**Difference between QFE, QNH and QFF **

QFE is the pressure at the station (or aerodrome) level.

QNH is the mean sea level pressure, derived by applying ICAO’s standard atmosphere corrections to QFE.

QFF is the mean sea level pressure, derived by taking into account the actual temperature conditions.

e.g. If an airfield is 270 ft above sea level and the pressure here is 1000 mb then 1000 is the QFE.

Sea level is below the airfield so sea level pressure will be more than the airfield pressure.

Sea level pressure can be calculated by using the standard lapse rate of 1 mb per 27 feet.

270 / 27 = 10 mb

Thus seal level pressure will be 1000 + 10 = 1010 (10 more than 1000). This is the QNH.

In cold and dense air, pressure changes more rapidly.

Considering the above example, in case of colder than standard temerature, the pressure change will be more than 10 mb (as calculated above).

Assuming that the change in pressure is 20 mb, the pressure will now be 1000 + 20 = 1020 mb. This is QFF.

Thus in colder than standard temperature QFF is more than QNH.

In warm and less dense air, pressure changes less rapidly.

If by applying the standard lapse rate, the pressure change was 10 mb, then for warmer than standard temperature it will be less than 10. Assume it to be 5 mb.

So if QNH is 1000 + 10 = 1010 by applying the standard lapse rate, then QFF will be 1000 + 5 = 1005 when temperature is warmer than standard.

That means QFF is less than QNH in warmer than standard temperature.

However for an airfield below mean sea level things are opposite.

e.g. If an airfield is 270 ft below sea level and the pressure here is 1000 mb then 1000 is the QFE.

Sea level is above the airfield so sea level pressure will be less than the airfield pressure.

Sea level pressure can be calculated by using the standard lapse rate of 1 mb per 27 feet.

270 / 27 = 10 mb

Thus seal level pressure will be 1000 – 10 = 990 mb (10 less than 1000). This is the QNH.

In cold and dense air, pressure changes more rapidly.

Thus in case of colder than standard temerature, the pressure change will be more than 10 mb (as calculated above).

Assuming that the change in pressure is 20 mb, the pressure will now be 1000 – 20 = 980 mb. This is QFF.

Thus in colder than standard temperature QFF is less than QNH.

In warm and less dense air, pressure changes less rapidly.
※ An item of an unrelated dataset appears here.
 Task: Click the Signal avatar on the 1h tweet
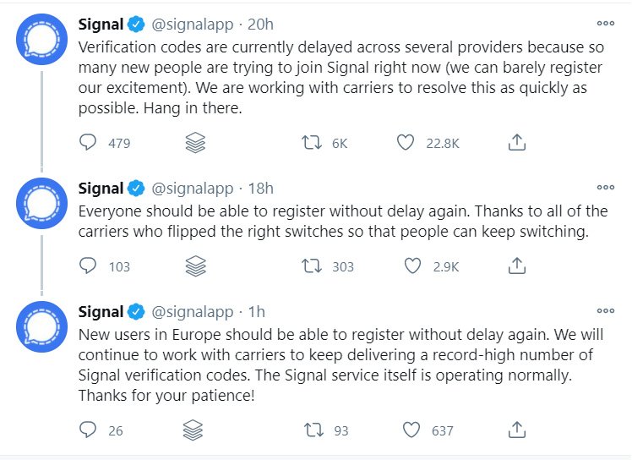[x=41, y=330]

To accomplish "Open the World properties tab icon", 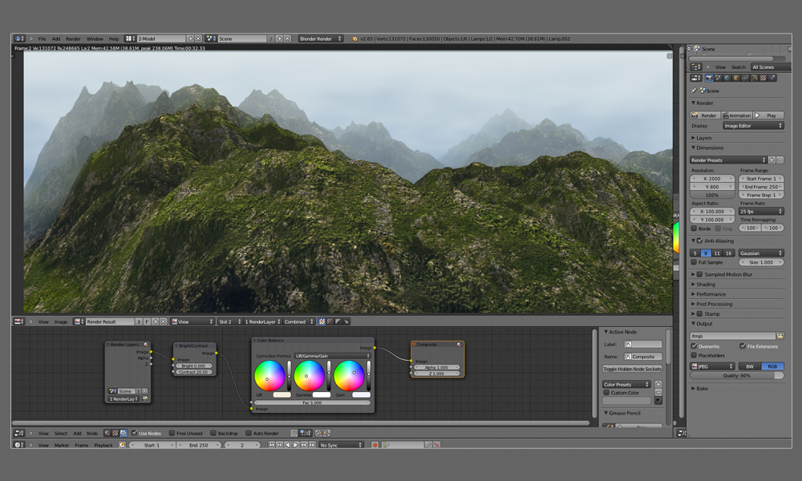I will tap(727, 78).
If by applying the standard lapse rate, the pressure change was 10 mb, then for warmer than standard temperature it will be less than 10. Assume it to be 5 mb.

So if QNH is 1000 – 10 = 990 by applying the standard lapse rate, then QFF will be 1000 – 5 = 995 when temperature is warmer than standard.
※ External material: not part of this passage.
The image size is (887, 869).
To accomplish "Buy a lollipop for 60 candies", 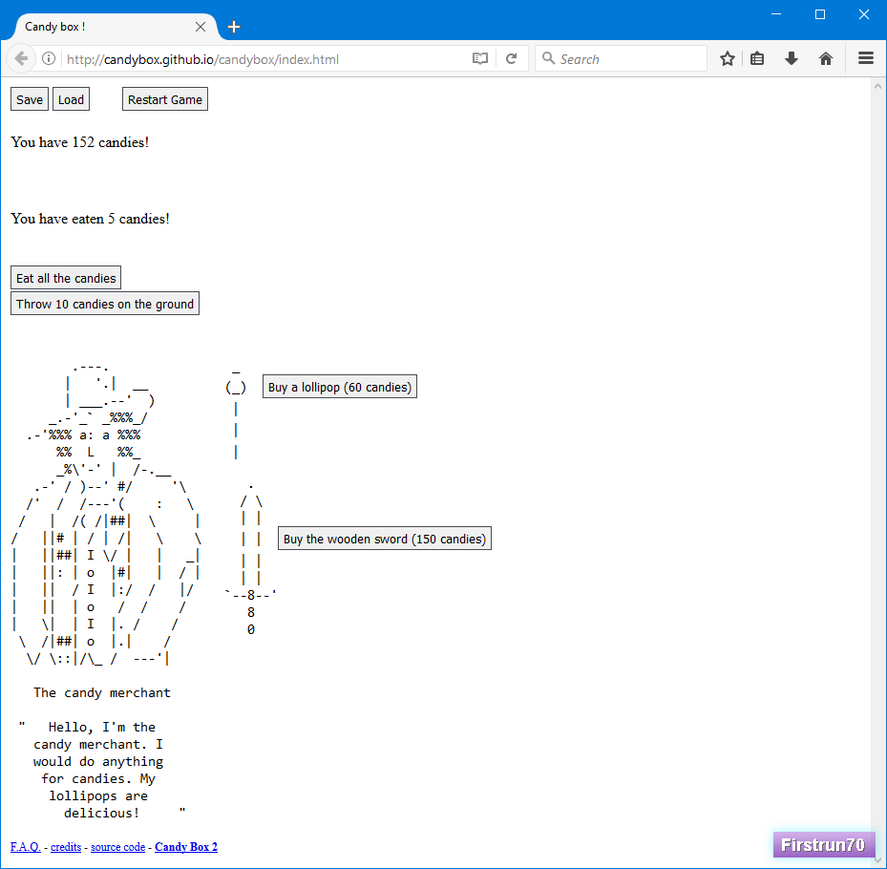I will pyautogui.click(x=339, y=387).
That means QFF is more than QNH in warmer than standard temperature.

To summarize:

If the temp = ISA conditions, then QNH = QFF.

1) For above MSL case:

If the temp > ISA then QNH > QFF

If the temp < ISA then QNH < QFF

2) For below MSL case:

If the temp > ISA then QNH < QFF

If the temp < ISA then QNH > QFF

For exams, the only thing that needs to be memorized is the above MSL case in warmer than ISA conditions i.e.

If temp > ISA then QNH > QFF (arrows point in the same direction).

The rest you can reproduce yourself i.e.

If temp < ISA then reverse the sign (QNH < QFF).

The below MSL case is then opposite of the above MSL case.